Histoire et société

Dieu me pardonne c'est son métier

Franck Marsal : commentaire sur SAMIR AMIN et la guerre des monnaies…

Ce texte de 2010 est visionnaire. La troisième (et seule réaliste) solution présentée par Samir Amin est celle qui se met petit à petit en place. De plus en plus de pays du Sud (un grand Sud qui a pour rivage l’Océan Arctique avec la Russie) abandonne peu à peu le commerce en dollar pour établir des accords bilatéraux et multilatéraux. Et cela va de pair, en Eurasie, avec un développement du commerce terrestre, à l’abri des routes commerciales perpétuellement sous la menace des porte-avions américains. Dernier exemple en date, le Pakistan, l’Iran et la Turquie viennent d’inaugurer une ligne de fret ferroviaire qui parcours chaque semaine le trajet Islamabad – Téhéran – Istanbul (6300 km).
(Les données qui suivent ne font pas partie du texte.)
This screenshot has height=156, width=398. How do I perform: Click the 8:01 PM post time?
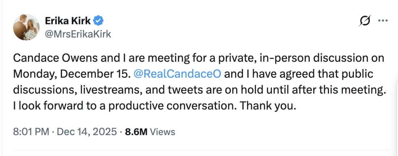click(x=31, y=132)
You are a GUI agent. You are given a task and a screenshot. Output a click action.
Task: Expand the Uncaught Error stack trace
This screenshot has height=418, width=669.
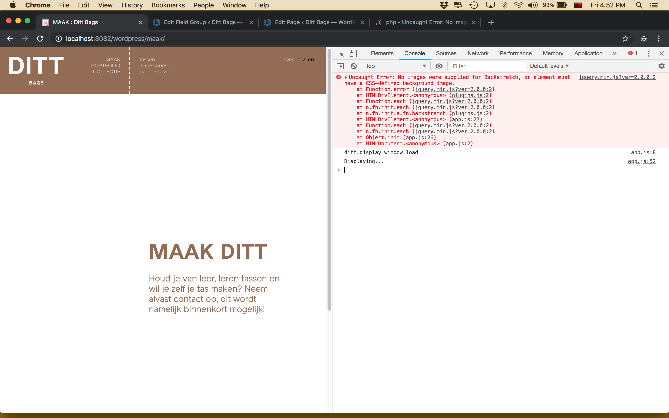point(346,77)
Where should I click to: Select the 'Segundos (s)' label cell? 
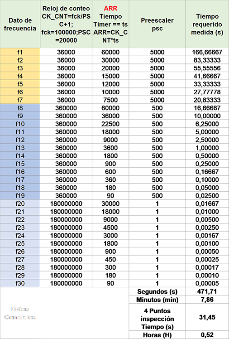tap(157, 291)
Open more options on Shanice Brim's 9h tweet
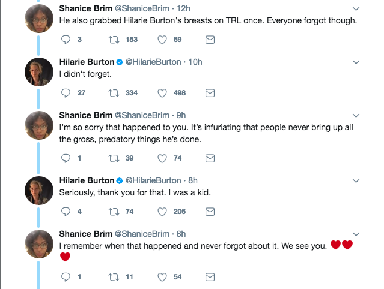This screenshot has height=289, width=384. click(x=356, y=115)
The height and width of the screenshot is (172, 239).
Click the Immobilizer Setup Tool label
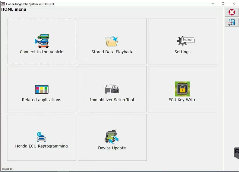point(112,100)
Tout cela crispe de plus en plus les américains, qui réagissent par des oukases, comme l’interdiction hier du commerce avec le Xinjiang (Biden veut “sauver” les ouighours en les affamant et s’imagine que nous allons avaler cette grossière manipulation), le “boycott diplomatique” des JO (les ministres américains n’iront pas assister aux jeux) etc, etc.
Toute cette agitation ne fait que renforcer un nombre croissant de pays dans la stratégie proposée par Samir Amin. Avec un réalisme qui gagne discrètement des alliés proches de Wahington, puisque l’Australie et la Nouvelle Zélande ont ratifié le RCEP,, le partenariat commercial liant les 10 nations de l’ASEAN (Asie du Sud Est), la Chine, le Japon, la Corée du Sud, l’Australie et la Nouvelle Zélande. Ce traité commercial, représentant un tiers du monde (tant en population qu’en PIB approximativement) entre en vigueur le 1er janvier prochain.

J’ajoute qu’il est assez comique de vouloir jouer au jeu des sanctions commerciales contre la Chine, tant il est évident que les économies occidentales sont désormais totalement dépendantes des usines chinoises (au choix regardez les étiquettes des produits vendus pour Noël ou regardez d’où viennent tous les équipements nécessaires à la lutte contre l’épidémie, masques, appareils de test, combinaisons, etc etc). Pas plus que l’Australie, la Nouvelle Zélande ou le Japon, la France ni l’Europe n’ont intérêt à un système commercial basé sur des oukases américains et servant en réalité leurs seuls intérêts. Le système de production étant désormais mondial, chaque pays a besoin de pouvoir commercer librement en paix, et en conservant la possibilité de défendre dans ce commerce ses intérêts propres. L’arme commerciale doit cesser de pouvoir être brandie pour mettre au pas des pays que choisissent leur voie de développement autonome (comme Cuba ou le Vénézuela pour ne prendre que des exemples bien connus, mais la liste des pays soumis par les USA commence à être relativement longue et représente une part importante de l’humanité).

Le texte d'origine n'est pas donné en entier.